The Lies About Truth(32)
I opened the letter and braced myself for regurgitated words. This one was from my freshman year.
Gina and I convinced Trent, Gray, and Max to skip school and go to the water park. Best idea ever.
—From a friend who cares
Just last week, Sonia brought up this very occasion in the dressing room.
I leaned back onto my bed.
A friend who cares? Sonia would never call herself a friend; she was a parent.
But Gina would. And she’d surely heard Sonia’s reference.

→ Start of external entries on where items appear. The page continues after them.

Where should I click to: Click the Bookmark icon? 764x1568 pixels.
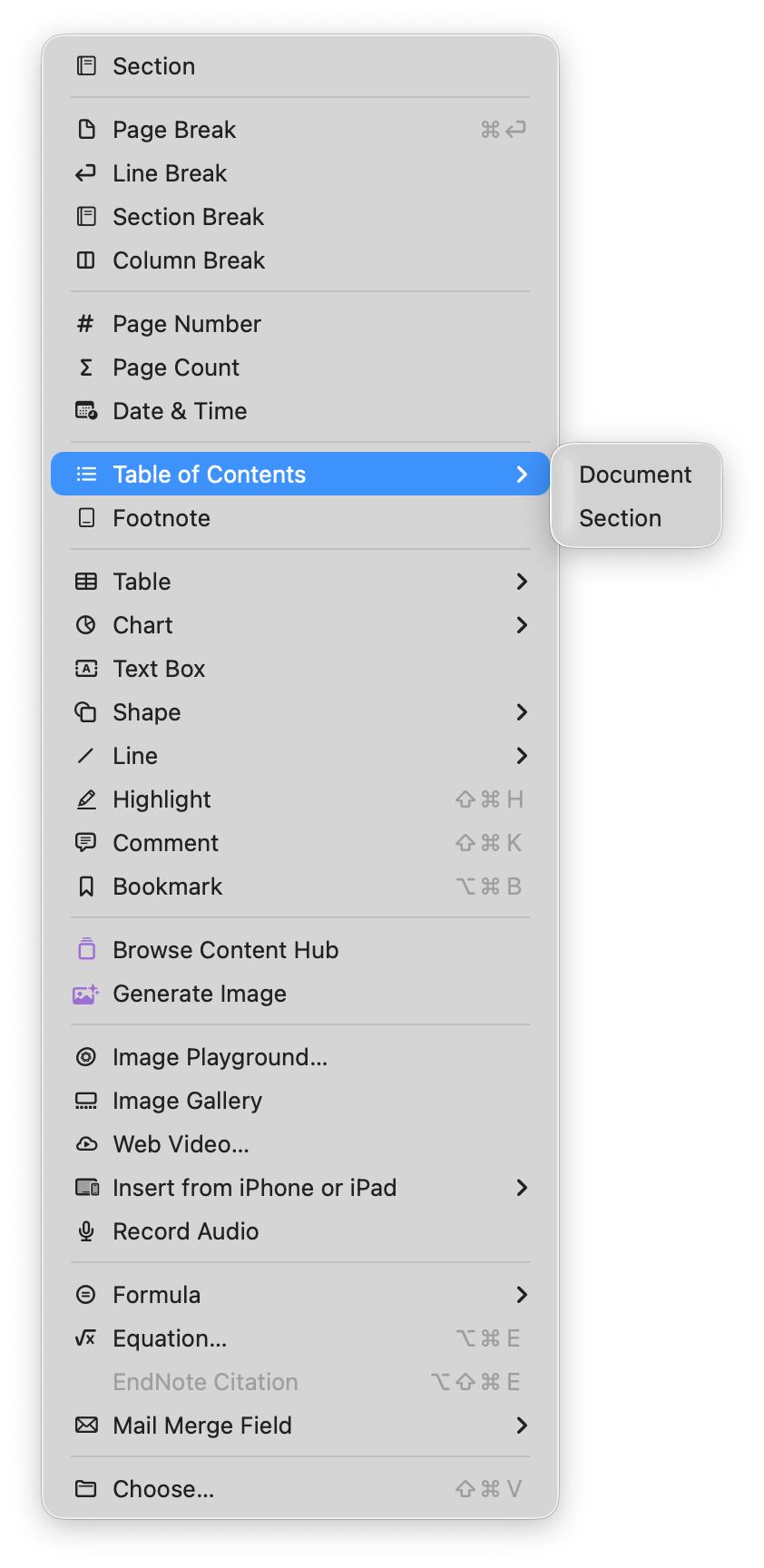86,887
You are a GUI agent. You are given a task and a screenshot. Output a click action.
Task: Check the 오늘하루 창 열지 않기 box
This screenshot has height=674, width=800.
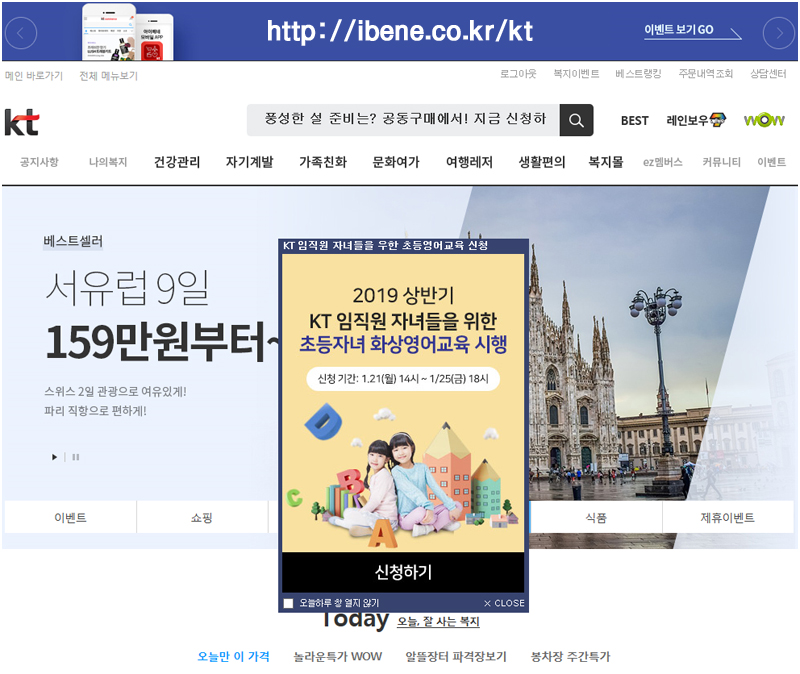click(288, 603)
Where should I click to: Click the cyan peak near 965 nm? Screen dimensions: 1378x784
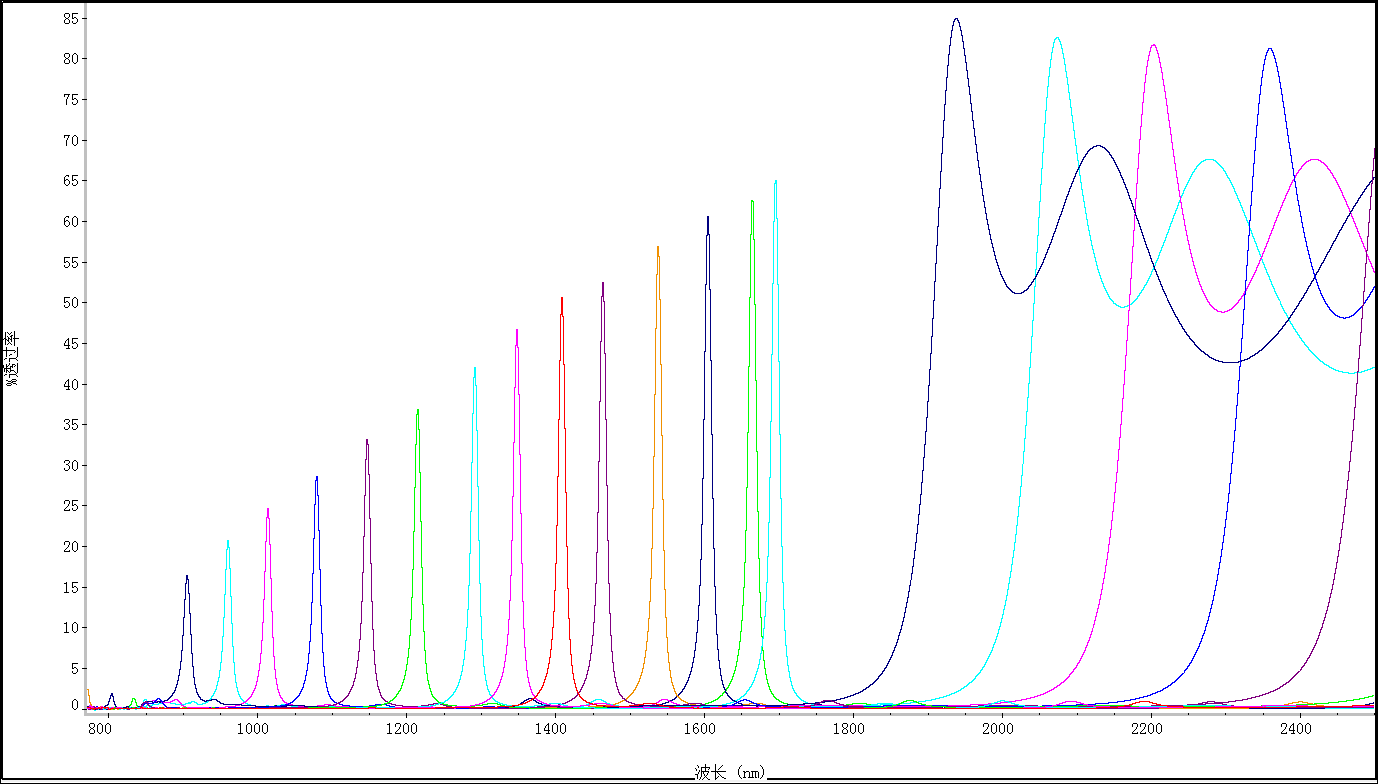pyautogui.click(x=228, y=542)
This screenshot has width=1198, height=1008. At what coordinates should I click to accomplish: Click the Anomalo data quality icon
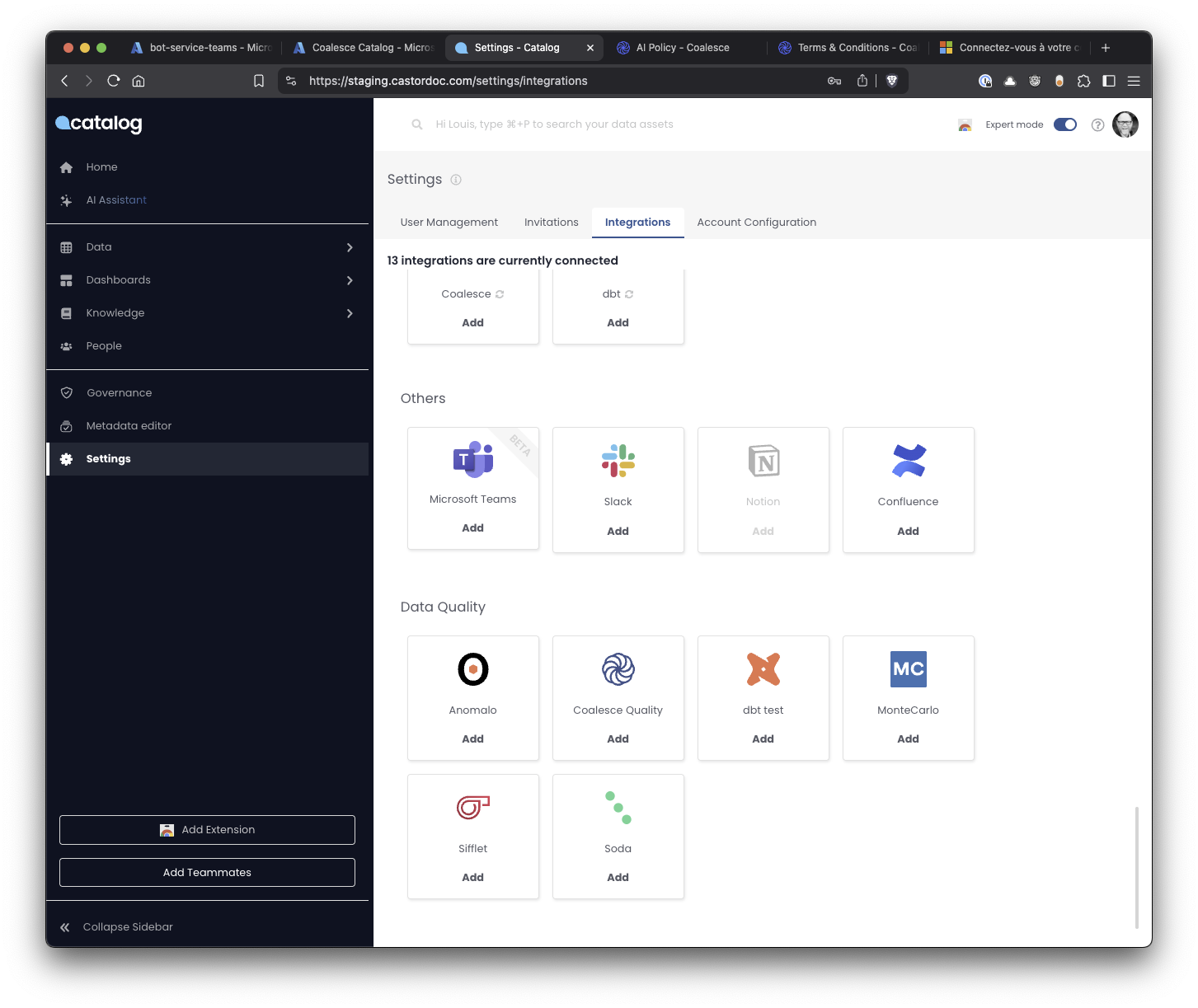(472, 669)
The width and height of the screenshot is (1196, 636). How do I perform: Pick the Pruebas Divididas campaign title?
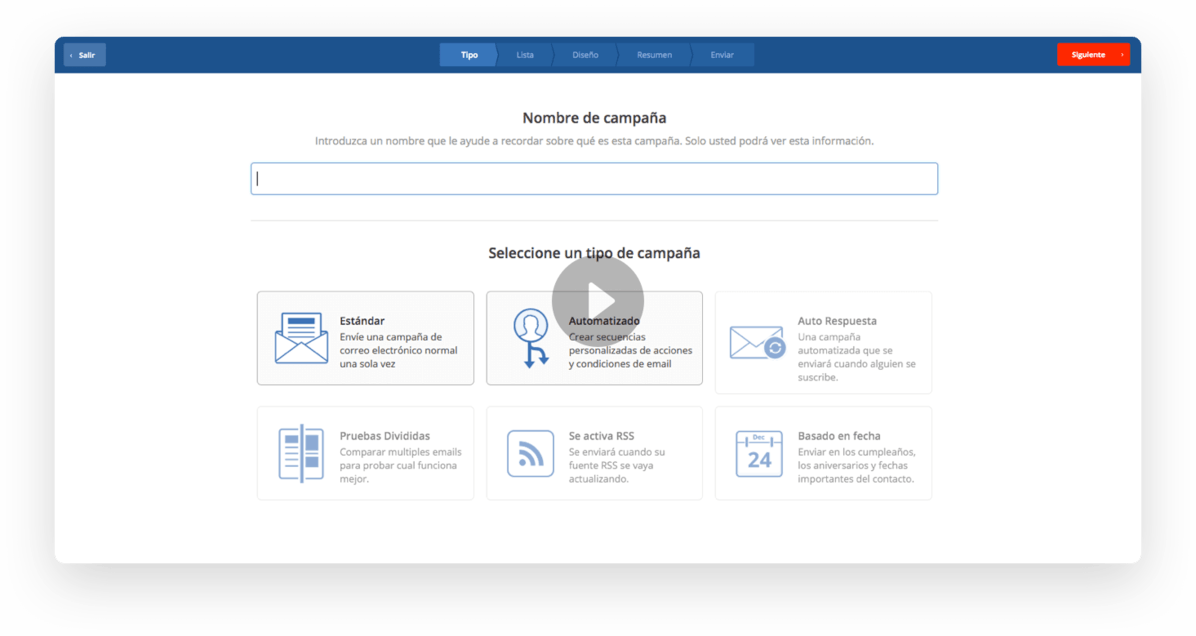[x=385, y=436]
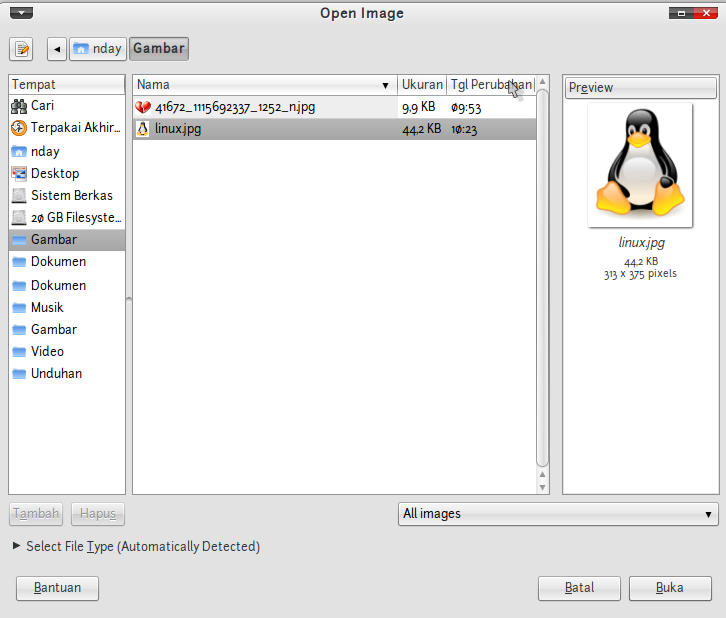Sort by Nama column header
Screen dimensions: 726x618
(x=264, y=85)
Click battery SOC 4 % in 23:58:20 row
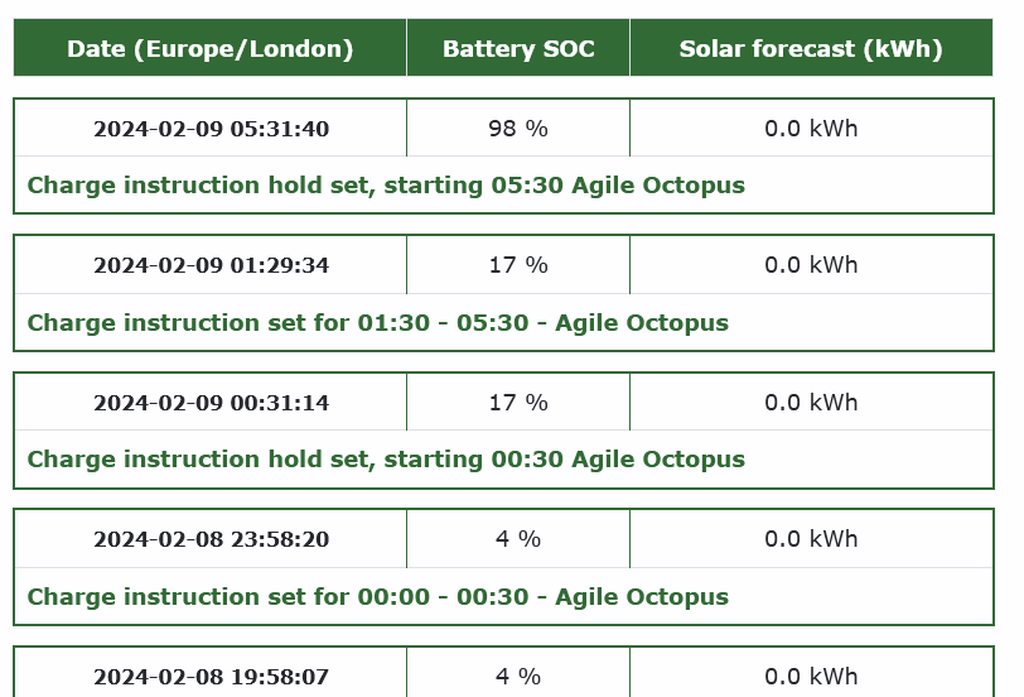Image resolution: width=1024 pixels, height=697 pixels. (x=518, y=540)
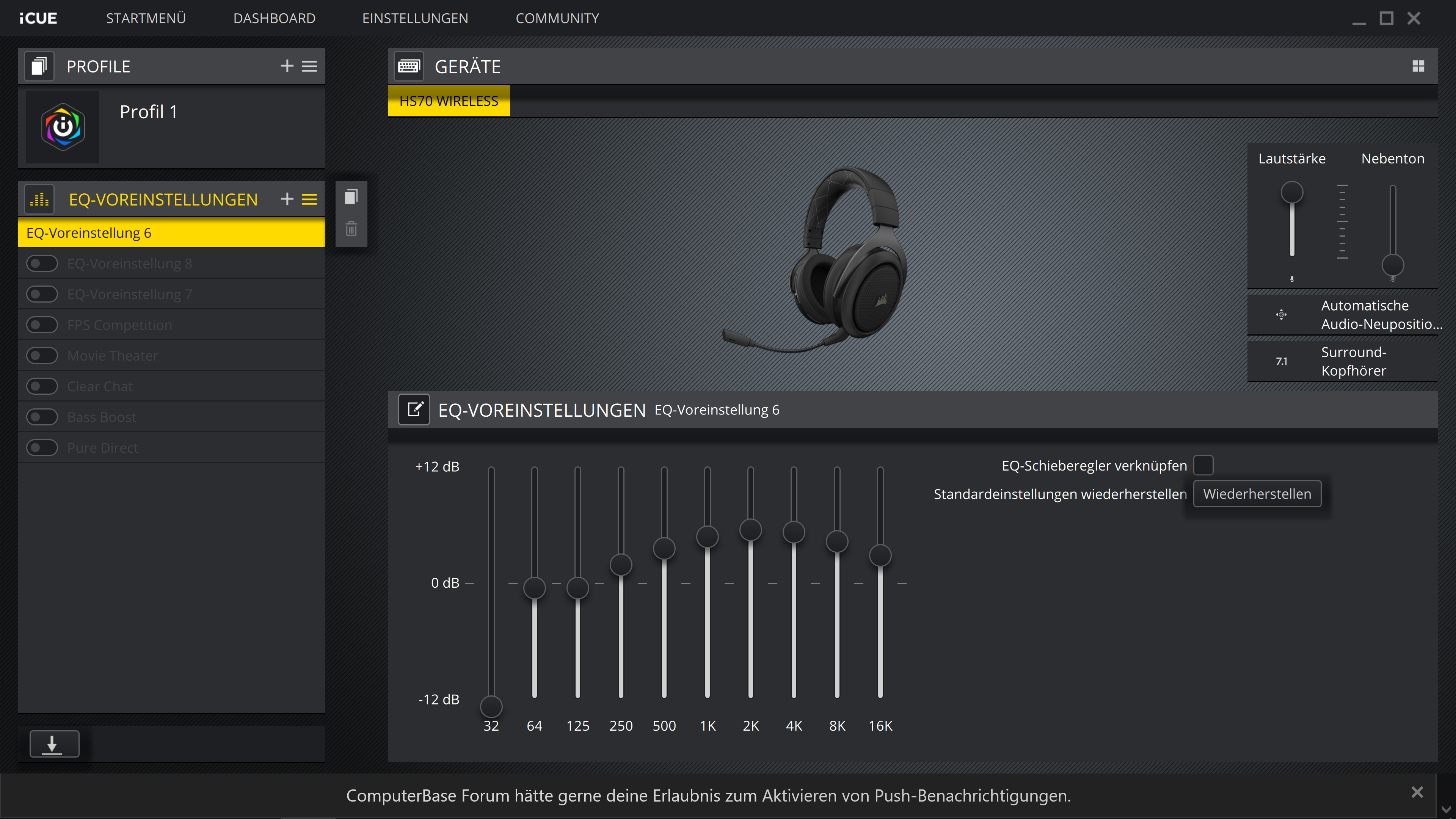Click the import download arrow button
The height and width of the screenshot is (819, 1456).
click(x=54, y=744)
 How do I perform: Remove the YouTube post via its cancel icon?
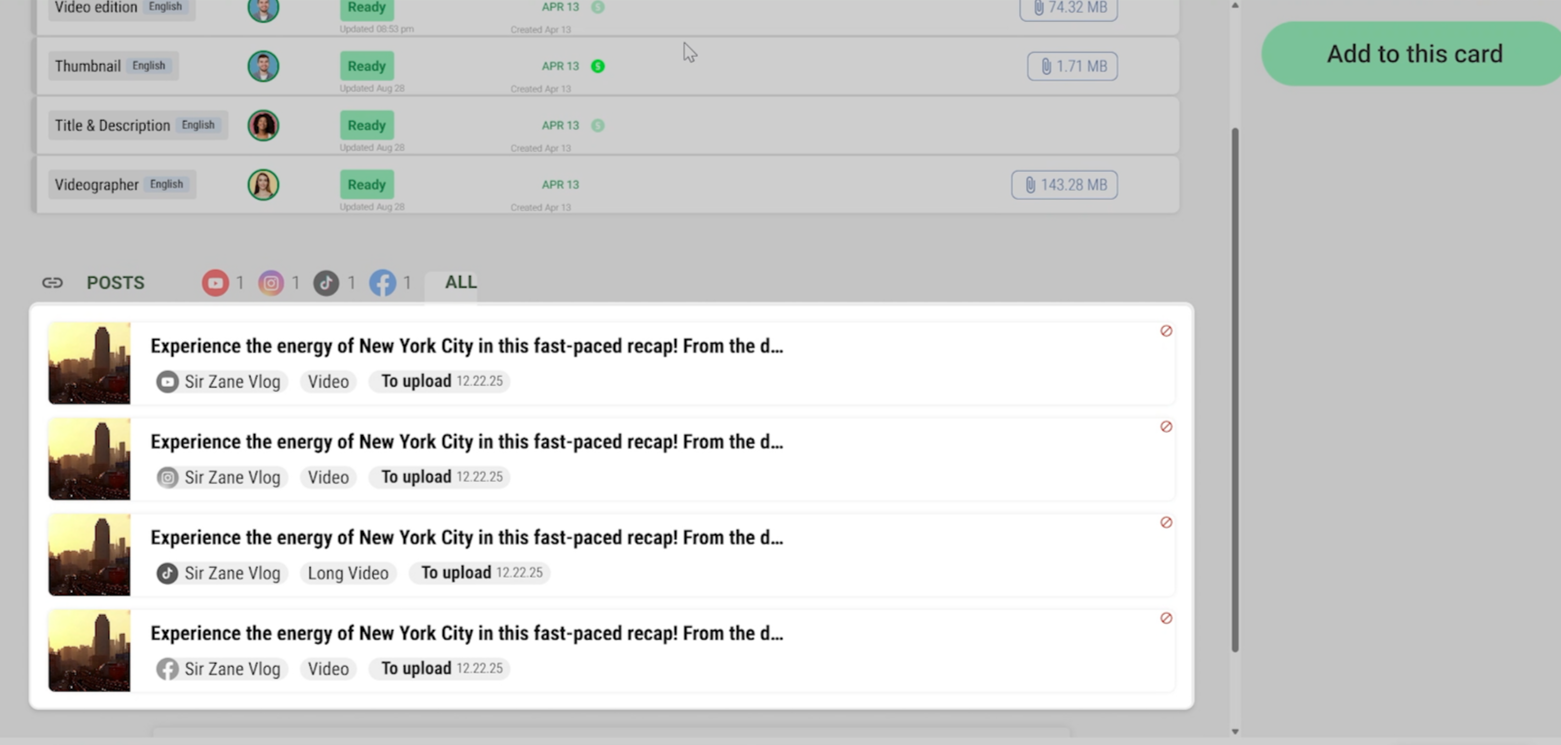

The friend hadn’t shown up in the first note, but had in the second, and now he or she claimed to be a caring individual. Awesome. Someone had been poorly trained in the rules of affection. Regardless, the letters had a progression to them. The first one, skinny-dipping, was about Trent and me. The second one, bridge-jumping, was with Gray. This third one was about all five of us. The five of us hadn’t been together all that often.
Did that mean anything?
Also, Gina and I weren’t mentioned in a specific memory, except within this group one. Did that implicate her?
I thought back through that day and searched for clues.
I was the first to notice the sun was too perfect for school. The sidewalk beside Coast Memorial High School led to boredom and monotony on such a fabulous day.
“You guys, I can’t . . .”
“Can’t what?” Trent said.
“Be here. Look at this day. It’s practically a crime to be inside.”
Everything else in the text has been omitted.